Work instruction A: Copy the passage of the Milo Meskens article from "Will you be" to "as an artist?".
Work instruction B:
Using the Milo Meskens article, decide whether each statement agrees with it. Answer yes or no for each, and quote the words that decide it.
(i) Milo Meskens started playing guitar at age four.
(ii) His guitar collaborations with other artists have already been released.
(iii) Milo Meskens can be followed on TikTok under the handle @milomeskens.
Work instruction C: Continue the Milo Meskens article from where it stops.

Extract provided:
The witty musician also prides himself as quite the guitarist. He’s been playing since he was four-years-old (incredible, right?) which has even landed him to play on a “few people’s records left and right” besides working intensely on his own record! Although, he shares his guitar collaborations will “see the daylight when they are ready to share it with the world,” we can still expect to see him at plenty of shows this summer.

Will you be streaming Quarter Life Crisis all day today like us? If so, take a quick break and check out our full Q&A with Milo Meskens below, where he shares a bit about his musical background.

Let us know what you think of the pop-alternative musician by either leaving a reaction below or by sending us a DM on Instagram @celebsecrets.

You can connect with Milo Meskens on Instagram @milomeskens and TikTok @milomeskens for updates on upcoming music, live performances and more.

Celeb Secrets: For people who may not know you yet, can you explain your musical style and a bit about who you are as an artist?

Information:
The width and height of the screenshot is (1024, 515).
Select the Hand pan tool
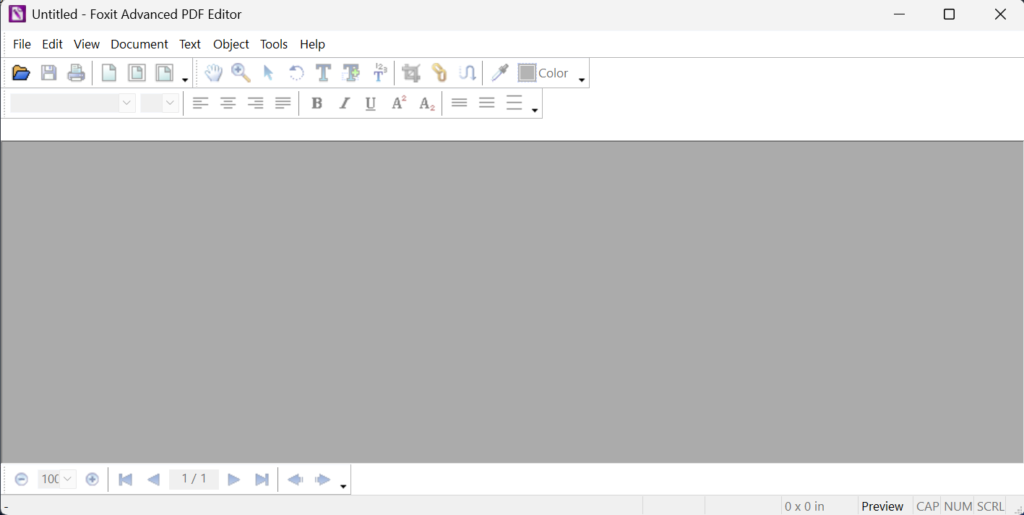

==

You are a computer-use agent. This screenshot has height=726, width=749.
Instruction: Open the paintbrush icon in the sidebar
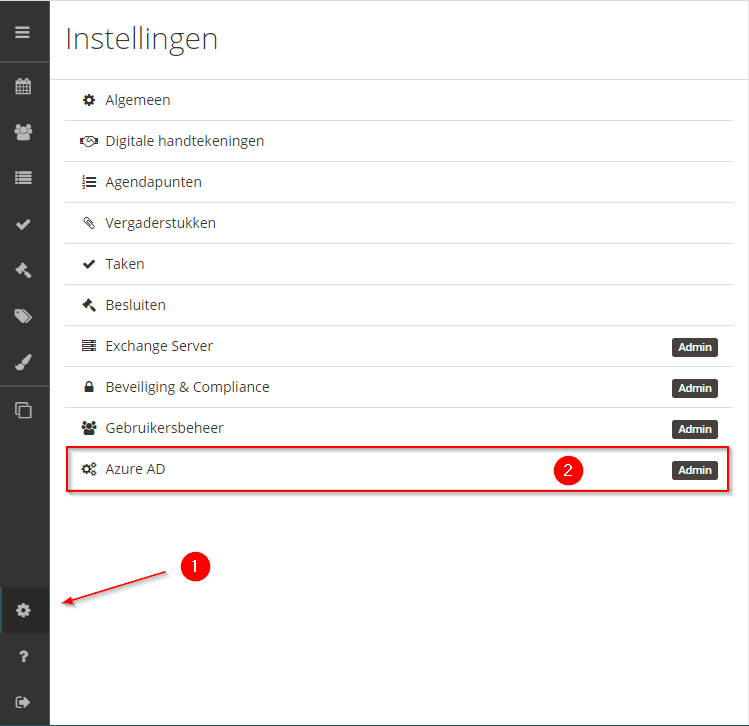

Expected answer A:
Will you be streaming Quarter Life Crisis all day today like us? If so, take a quick break and check out our full Q&A with Milo Meskens below, where he shares a bit about his musical background.

Let us know what you think of the pop-alternative musician by either leaving a reaction below or by sending us a DM on Instagram @celebsecrets.

You can connect with Milo Meskens on Instagram @milomeskens and TikTok @milomeskens for updates on upcoming music, live performances and more.

Celeb Secrets: For people who may not know you yet, can you explain your musical style and a bit about who you are as an artist?

Expected answer B:
(i) Yes: "He’s been playing since he was four-years-old"
(ii) No: "his guitar collaborations will “see the daylight when they are ready to share it with the world,”"
(iii) Yes: "TikTok @milomeskens"

Expected answer C:
Milo Meskens: “I’d like to think that my most obvious influences are John Mayer, Jason Isbell and James Bay – but the list of “guitar players who are not just great at playing guitar but also at writing songs” is long and most of the people on that list have inspired me sooner or later. My goal has always been to find that crossover between guitar music and mainstream (dare I say pop?) songwriting, because those are the two things I love the most. My personal record collection has as much Jimi Hendrix, Stevie Ray Vaughan and Philip Sayce as it has Ed Sheeran or Dermot Kennedy. “

CS: Your new record, “Quarter Life Crisis ” dropped on April 7th – can you tell us about the message behind the record?

MS: “I came up with that title early on in the process as a kind of tongue-in-cheek/self-deprecating joke. You see, I was going through a breakup and did all the things you’d hope your dad doesn’t when he’s in his mid-50s: I grew a moustache (the Ron Jeremy vibes were real), bought a motorcycle, started drinking whiskey a bit too enthusiastically, wrote over 300 depressing songs about my ex and (albeit much later) even got a half sleeve tattoo.

The second layer of that title is a bit darker, and only dawned to me while I was already well into making the album. It is a record of a twenty-something losing a naivety about the world and the people in it. It’s about looking around and seeing your friends and lovers struggle with their mental health, with unresolved trauma they’ve carried around for too long. It’s about trying to manage a world wide pandemic as a full time professional musician… The longer I worked on this album the more I realized that it couldn’t have had a more fitting title than Quarter Life Crisis.”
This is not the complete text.